Supported input formats (`-f` when needed):
| `safetensors` | `.safetensors` |
| `gguf` | `.gguf`, `.bin` with sniff / name heuristics |
| `onnx` | `.onnx` |
| `pytorch` | `.pt`, `.pth`, name-heuristic `.bin` |
Ambiguous files (e.g. extensionless or generic `.bin`): the CLI may **sniff** GGUF / zip (PyTorch-ish) / small Safetensors blobs (see [SPEC.md](./SPEC.md)).
## Generated server HTTP API (`model-serve`)
| `GET` | `/info` | JSON: `name`, `architecture`, `total_params`, `total_bytes`, `tensors` (names). |
| `POST` | `/infer` | Request JSON: `{ "input": [f32, ...] }`. Response: `{ "output": [f32, ...] }` (placeholder passthrough until real graph lowering exists). |
Both responses are `application/json`.
## Format references (parsers / exports)
- Safetensors — [huggingface/safetensors](https://github.com/huggingface/safetensors)

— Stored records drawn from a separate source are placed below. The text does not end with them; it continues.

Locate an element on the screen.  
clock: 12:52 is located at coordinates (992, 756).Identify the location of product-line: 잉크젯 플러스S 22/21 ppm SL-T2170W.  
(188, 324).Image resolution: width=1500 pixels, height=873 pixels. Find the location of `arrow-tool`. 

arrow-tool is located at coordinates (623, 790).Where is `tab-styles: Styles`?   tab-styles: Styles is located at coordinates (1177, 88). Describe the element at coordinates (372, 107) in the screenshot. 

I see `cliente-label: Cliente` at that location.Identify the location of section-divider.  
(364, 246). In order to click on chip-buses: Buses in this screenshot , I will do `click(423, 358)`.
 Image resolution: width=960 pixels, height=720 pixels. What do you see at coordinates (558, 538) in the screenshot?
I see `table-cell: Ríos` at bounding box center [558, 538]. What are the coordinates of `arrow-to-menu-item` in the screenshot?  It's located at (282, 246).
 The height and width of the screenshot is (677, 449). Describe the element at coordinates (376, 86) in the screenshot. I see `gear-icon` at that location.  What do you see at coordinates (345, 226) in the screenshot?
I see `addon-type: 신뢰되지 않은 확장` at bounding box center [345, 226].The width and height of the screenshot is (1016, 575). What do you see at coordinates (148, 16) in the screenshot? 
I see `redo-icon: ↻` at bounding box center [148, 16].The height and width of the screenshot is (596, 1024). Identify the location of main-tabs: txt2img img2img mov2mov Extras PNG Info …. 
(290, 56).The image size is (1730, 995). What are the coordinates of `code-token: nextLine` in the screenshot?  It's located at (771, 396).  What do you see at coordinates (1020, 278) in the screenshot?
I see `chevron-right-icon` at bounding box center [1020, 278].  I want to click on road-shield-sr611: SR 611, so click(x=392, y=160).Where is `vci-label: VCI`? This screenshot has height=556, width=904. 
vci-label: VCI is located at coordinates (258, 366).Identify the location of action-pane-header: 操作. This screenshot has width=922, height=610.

- GGUF — [GGML GGUF notes](https://github.com/ggerganov/ggml/blob/master/docs/gguf.md)
- ONNX — [onnx.ai](https://onnx.ai/onnx/intro/)
- PyTorch checkpoints — pickle/zip layouts; prefer Safetensors exports for portability.
## Repository layout
- `src/` — CLI, parsers, `Model` IR, codegen, runtime helpers.
- `examples/` — usage examples.
- `tests/` — integration tests.
See [SPEC.md](./SPEC.md), [ARCHITECTURE.md](./ARCHITECTURE.md), and [TODO.md](./TODO.md).
## License
Licensed under the Apache License, Version 2.0 ([LICENSE](./LICENSE)).